[[ Exercise material open ]]
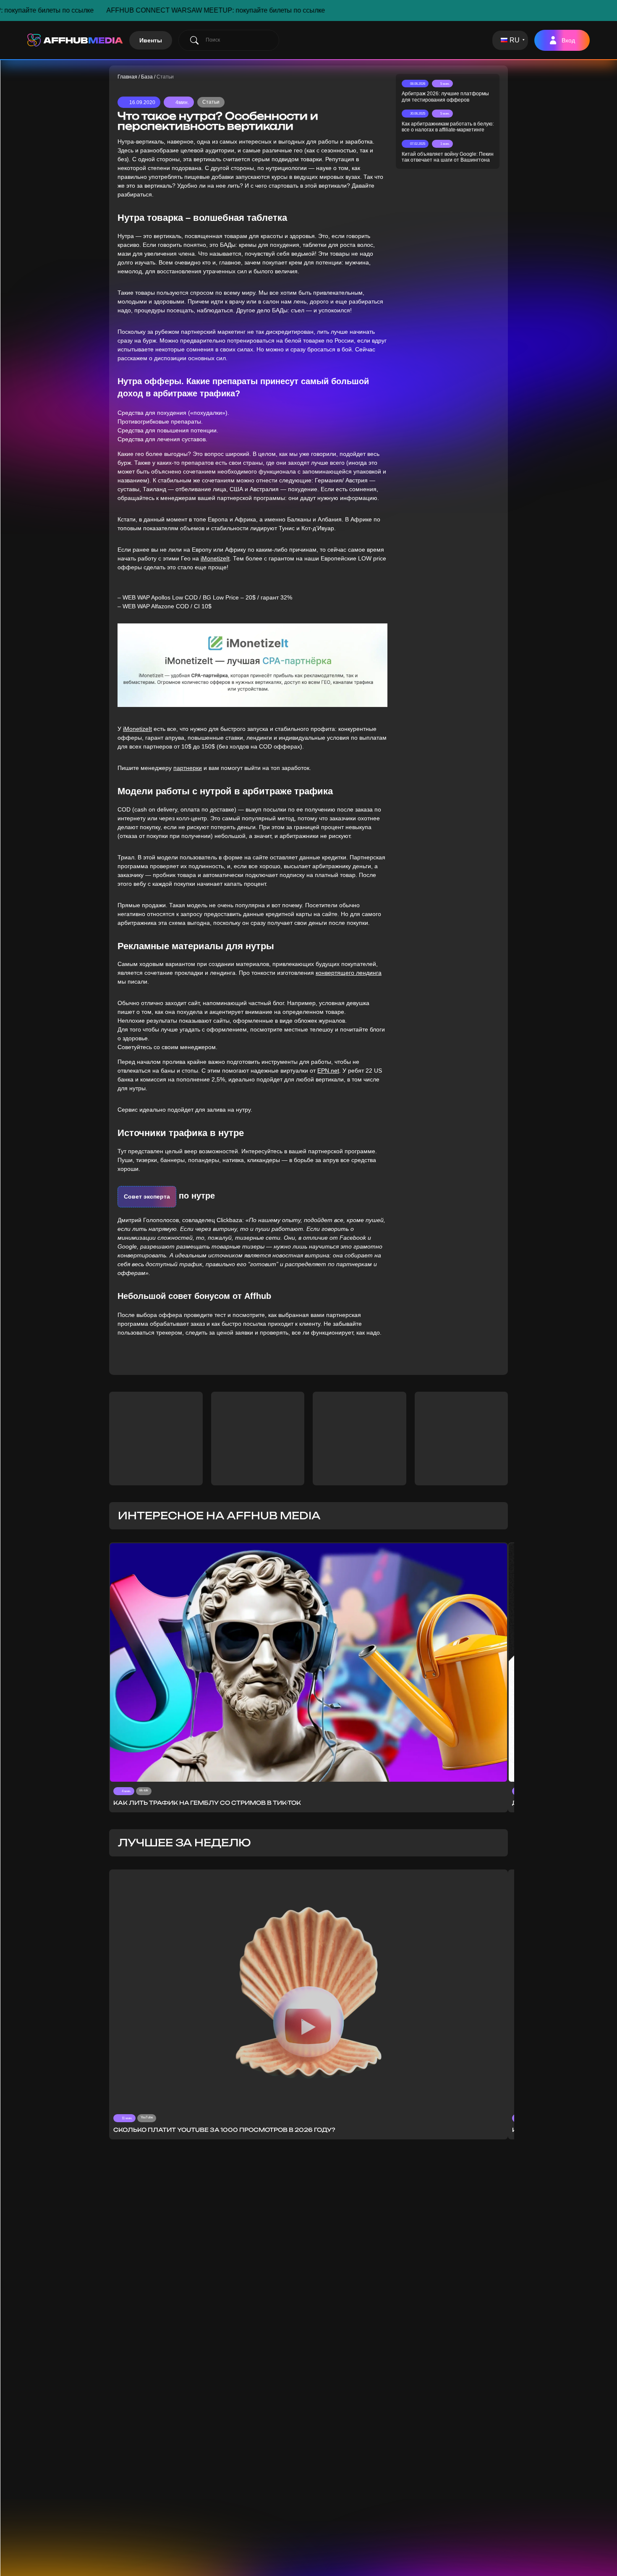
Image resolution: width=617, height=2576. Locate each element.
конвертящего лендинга (349, 972)
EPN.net (328, 1070)
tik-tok (143, 1790)
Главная (127, 77)
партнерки (187, 767)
[[ Exercise material closed ]]
Work to complete =
Produce a verbatim copy of every entry, excluding pictures.

Response area =
Image resolution: width=617, height=2576. Locate each element.
конвертящего лендинга (349, 972)
EPN.net (328, 1070)
tik-tok (143, 1790)
Главная (127, 77)
партнерки (187, 767)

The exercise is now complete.